Jadi, dia menuruni dinding kawah menuju pusat gunung api itu dengan tali. Dengan berdiri di lantai kawah, dia tidak bisa melihat danau, yang berada di atasnya, di dalam kerucut lava yang sudah mendingin. Dia mengenakan pakaian termal berwarna perak, seperti sarung tangan oven namun membungkus seluruh tubuhnya. Pakaian itu begitu kaku sehingga dia tidak bisa membungkuk untuk mengikat tali sepatunya.

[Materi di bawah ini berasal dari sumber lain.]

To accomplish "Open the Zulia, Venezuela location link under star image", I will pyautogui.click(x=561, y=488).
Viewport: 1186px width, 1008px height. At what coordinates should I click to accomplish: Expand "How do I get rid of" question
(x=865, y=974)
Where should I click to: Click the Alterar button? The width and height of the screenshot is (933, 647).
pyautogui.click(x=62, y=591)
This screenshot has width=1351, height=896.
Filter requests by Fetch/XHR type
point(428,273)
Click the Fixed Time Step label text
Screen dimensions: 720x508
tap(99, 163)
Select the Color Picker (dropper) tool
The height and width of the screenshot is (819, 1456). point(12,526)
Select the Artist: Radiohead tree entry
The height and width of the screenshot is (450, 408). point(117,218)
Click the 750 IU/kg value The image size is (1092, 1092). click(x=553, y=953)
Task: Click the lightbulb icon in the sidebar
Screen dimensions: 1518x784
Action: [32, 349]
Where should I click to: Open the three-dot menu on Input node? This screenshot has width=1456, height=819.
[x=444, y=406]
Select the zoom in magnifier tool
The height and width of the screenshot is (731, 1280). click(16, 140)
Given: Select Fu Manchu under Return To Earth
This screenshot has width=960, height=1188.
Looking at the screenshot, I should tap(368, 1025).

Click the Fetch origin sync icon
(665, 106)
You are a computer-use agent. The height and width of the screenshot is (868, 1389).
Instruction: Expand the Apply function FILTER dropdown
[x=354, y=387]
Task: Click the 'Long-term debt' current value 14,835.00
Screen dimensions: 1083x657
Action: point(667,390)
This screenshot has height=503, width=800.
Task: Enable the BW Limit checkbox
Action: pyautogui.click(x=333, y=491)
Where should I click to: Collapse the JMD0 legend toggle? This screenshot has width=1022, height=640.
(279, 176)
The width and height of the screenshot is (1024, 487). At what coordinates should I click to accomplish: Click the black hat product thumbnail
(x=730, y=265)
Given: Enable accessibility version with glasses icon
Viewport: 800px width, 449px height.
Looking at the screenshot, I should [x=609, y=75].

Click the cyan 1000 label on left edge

Saat dia mendekati kerucut, lava bergemeretak seperti kulit telur di bawah kakinya. Tepian itu tingginya 10 meter, dindingnya nyaris tegak lurus, memerlukan keterampilan memanjat tebing untuk bisa menaikinya. Dia mulai memanjat, merentangkan lengannya untuk berpegangan dan menempatkan kaki, mandi keringat di dalam baju tebalnya. Tiga meter menjelang puncak, para pengawas mengabarkan lewat radio tentang ketinggian lava, di mana bagian yang meletup-letup dan di mana terdapat tumpahan. Kondisi terus berubah-ubah. Tinggal dua meter lagi. Lalu, satu meter lagi. Tiba-tiba kakinya tergelincir, dan dia mencium bau karet terbakar. Ketika melihat ke bawah, tampak sepatunya meleleh.
Dia mengintai di puncak tebing, berhadapan langsung dengan lava yang mendidih. Ini sudah bukan lagi sains. Ini sudah menyangkut emosi, puncak dari penjelajahan dan petualangan dan rasa penasaran yang tak kunjung padam seumur hidupnya. Melalui radio, emosi dalam suaranya terdengar sangat nyata. “Sungguh mengagumkan. Luar biasa. Saya tidak akan pernah lagi menyaksikan pemandangan seperti ini.”
Beberapa detik kemudian, dia mundur. Dia tidak membawa palu, jadi dengan hantaman kepalan tangannya dia memecahkan sekeping lava segar. Warnanya hitam berkilau cemerlang, dan sangat panas sehingga bahkan dengan tangan terbalut sarung panas pun, dia harus memindah-mindahkannya dari satu tangan ke tangan yang lain.
Namun, dia sudah mendapatkannya. Sampel berusia-nol. Melalui zona perang, mendaki gunung, menuruni kawah, ke tepi danau lava, dia mendapatkannya. Sekarang, setelah menunggu demikian lama, penelitian dapat dimulai.